Put the lines below into a Markdown table with the columns "Row" and "Line", numbering each row and leaving out blank lines and pictures.
---*---
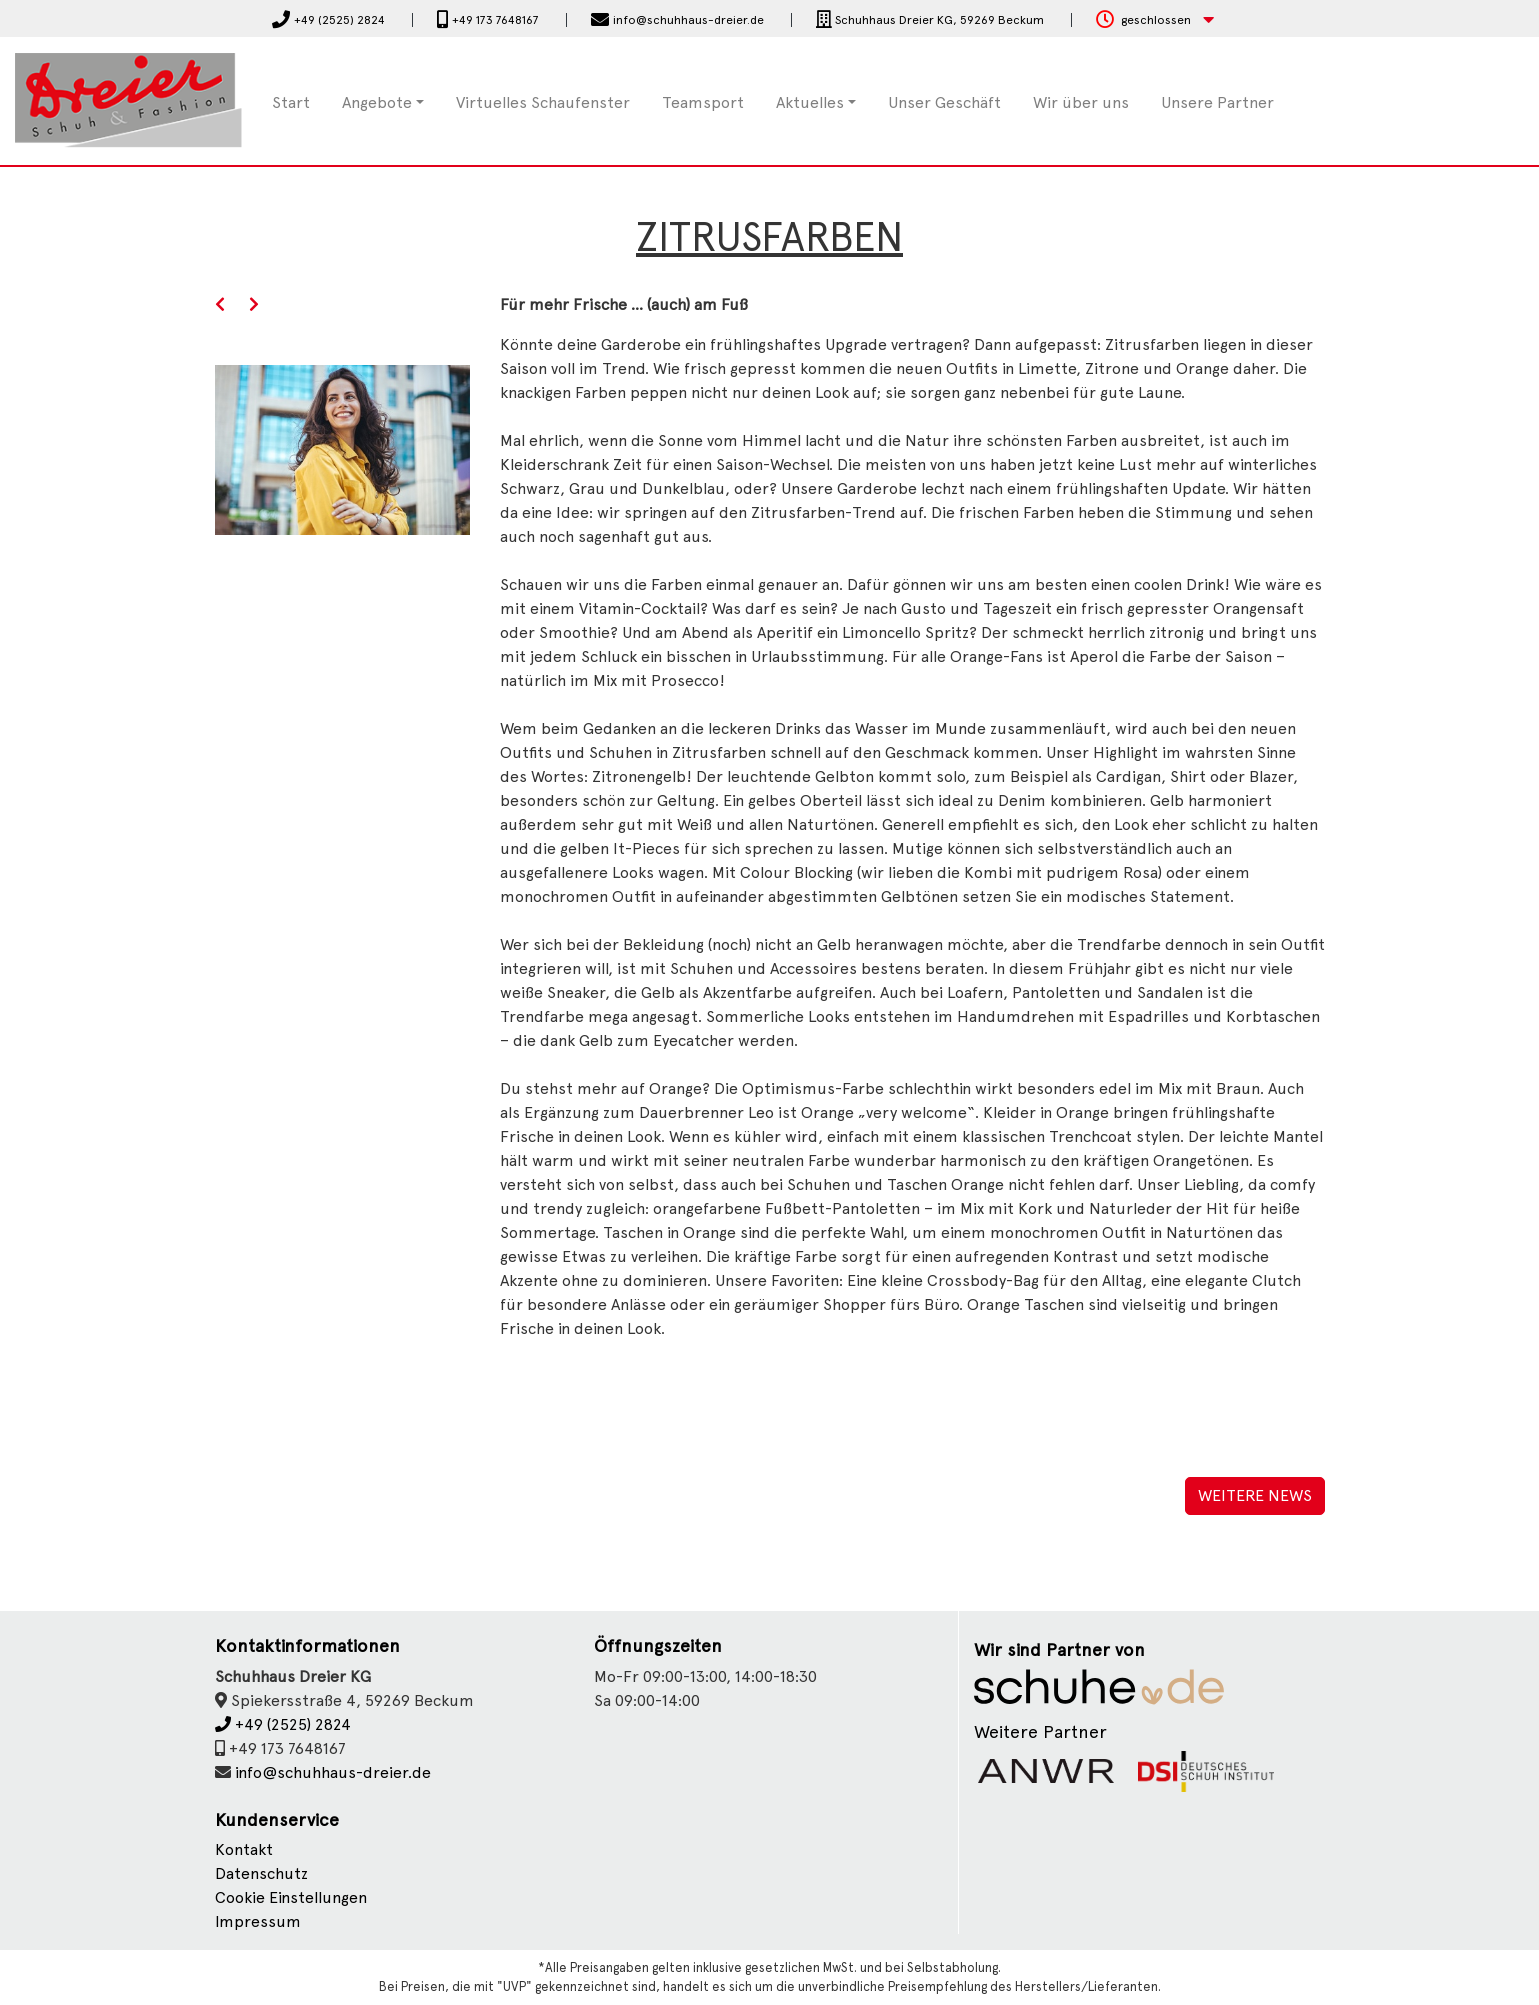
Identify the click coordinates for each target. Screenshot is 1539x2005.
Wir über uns (1081, 102)
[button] (1155, 20)
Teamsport (703, 102)
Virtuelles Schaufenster (543, 102)
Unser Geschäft (944, 102)
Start (291, 102)
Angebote (377, 102)
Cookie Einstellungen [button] (291, 1897)
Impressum (258, 1921)
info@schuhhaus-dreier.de (333, 1772)
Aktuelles (810, 102)
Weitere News (1255, 1495)
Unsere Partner (1217, 102)
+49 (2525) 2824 (283, 1724)
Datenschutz (261, 1873)
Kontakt (244, 1849)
---*---
**ANSWER:**
| Row | Line |
|---|---|
| 1 | Identify the click coordinates for each target. Screenshot is 1539x2005. |
| 2 | Wir über uns (1081, 102) |
| 3 | [button] (1155, 20) |
| 4 | Teamsport (703, 102) |
| 5 | Virtuelles Schaufenster (543, 102) |
| 6 | Unser Geschäft (944, 102) |
| 7 | Start (291, 102) |
| 8 | Angebote (377, 102) |
| 9 | Cookie Einstellungen [button] (291, 1897) |
| 10 | Impressum (258, 1921) |
| 11 | info@schuhhaus-dreier.de (333, 1772) |
| 12 | Aktuelles (810, 102) |
| 13 | Weitere News (1255, 1495) |
| 14 | Unsere Partner (1217, 102) |
| 15 | +49 (2525) 2824 (283, 1724) |
| 16 | Datenschutz (261, 1873) |
| 17 | Kontakt (244, 1849) |